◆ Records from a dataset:
=-=-=-=-=
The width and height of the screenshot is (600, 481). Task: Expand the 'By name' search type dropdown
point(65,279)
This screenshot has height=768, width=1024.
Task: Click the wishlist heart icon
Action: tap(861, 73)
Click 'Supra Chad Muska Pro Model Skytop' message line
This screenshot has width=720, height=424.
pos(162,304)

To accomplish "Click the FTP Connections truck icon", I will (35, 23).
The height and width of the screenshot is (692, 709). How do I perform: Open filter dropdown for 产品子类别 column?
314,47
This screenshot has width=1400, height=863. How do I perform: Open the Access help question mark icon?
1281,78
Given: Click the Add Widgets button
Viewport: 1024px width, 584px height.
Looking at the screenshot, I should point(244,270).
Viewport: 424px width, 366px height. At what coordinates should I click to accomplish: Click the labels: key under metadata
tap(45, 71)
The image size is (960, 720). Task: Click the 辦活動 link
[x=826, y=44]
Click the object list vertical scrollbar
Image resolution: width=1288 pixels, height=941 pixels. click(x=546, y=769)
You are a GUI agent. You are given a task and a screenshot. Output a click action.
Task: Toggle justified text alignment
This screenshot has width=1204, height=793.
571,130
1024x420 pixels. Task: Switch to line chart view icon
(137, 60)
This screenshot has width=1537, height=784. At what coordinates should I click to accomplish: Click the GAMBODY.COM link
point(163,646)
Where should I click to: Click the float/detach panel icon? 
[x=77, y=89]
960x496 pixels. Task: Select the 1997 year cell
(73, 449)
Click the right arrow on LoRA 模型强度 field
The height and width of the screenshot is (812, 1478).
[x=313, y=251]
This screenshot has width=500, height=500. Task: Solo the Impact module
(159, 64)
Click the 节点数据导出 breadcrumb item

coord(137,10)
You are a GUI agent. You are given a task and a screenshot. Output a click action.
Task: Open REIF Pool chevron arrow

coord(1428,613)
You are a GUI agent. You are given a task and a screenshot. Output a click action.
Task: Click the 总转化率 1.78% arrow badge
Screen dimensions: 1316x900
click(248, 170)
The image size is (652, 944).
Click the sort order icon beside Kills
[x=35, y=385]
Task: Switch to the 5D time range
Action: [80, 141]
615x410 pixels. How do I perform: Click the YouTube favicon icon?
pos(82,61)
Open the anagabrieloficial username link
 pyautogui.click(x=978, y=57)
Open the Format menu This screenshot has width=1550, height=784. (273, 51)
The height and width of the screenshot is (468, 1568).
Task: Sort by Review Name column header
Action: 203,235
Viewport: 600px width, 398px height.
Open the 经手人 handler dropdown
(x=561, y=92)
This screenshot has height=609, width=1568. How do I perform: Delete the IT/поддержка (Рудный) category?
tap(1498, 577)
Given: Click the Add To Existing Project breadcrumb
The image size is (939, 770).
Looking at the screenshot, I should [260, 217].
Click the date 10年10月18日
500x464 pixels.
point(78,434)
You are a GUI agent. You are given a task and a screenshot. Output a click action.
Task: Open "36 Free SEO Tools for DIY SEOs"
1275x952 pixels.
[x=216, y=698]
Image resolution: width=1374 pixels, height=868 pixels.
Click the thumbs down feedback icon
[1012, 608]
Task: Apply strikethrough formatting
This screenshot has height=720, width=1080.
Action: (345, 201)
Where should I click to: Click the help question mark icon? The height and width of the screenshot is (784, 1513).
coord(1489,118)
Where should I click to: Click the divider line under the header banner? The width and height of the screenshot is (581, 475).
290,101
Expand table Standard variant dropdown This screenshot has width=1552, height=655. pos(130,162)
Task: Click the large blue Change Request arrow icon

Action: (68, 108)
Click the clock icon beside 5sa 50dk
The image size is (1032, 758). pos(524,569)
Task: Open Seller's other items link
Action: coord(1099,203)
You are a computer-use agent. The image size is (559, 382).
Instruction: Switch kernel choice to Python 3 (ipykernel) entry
=-=-=-=-=
◆ WRITTEN TASK:
Locate every line in the material above that contains the string "coordinates" and copy each one in full.

◆ SOLUTION FOR THIS PROBLEM:
Viewport: 424px width, 366px height. At what coordinates should I click to accomplish: Click the labels: key under metadata
This screenshot has width=1537, height=784. At what coordinates should I click to accomplish: Click the GAMBODY.COM link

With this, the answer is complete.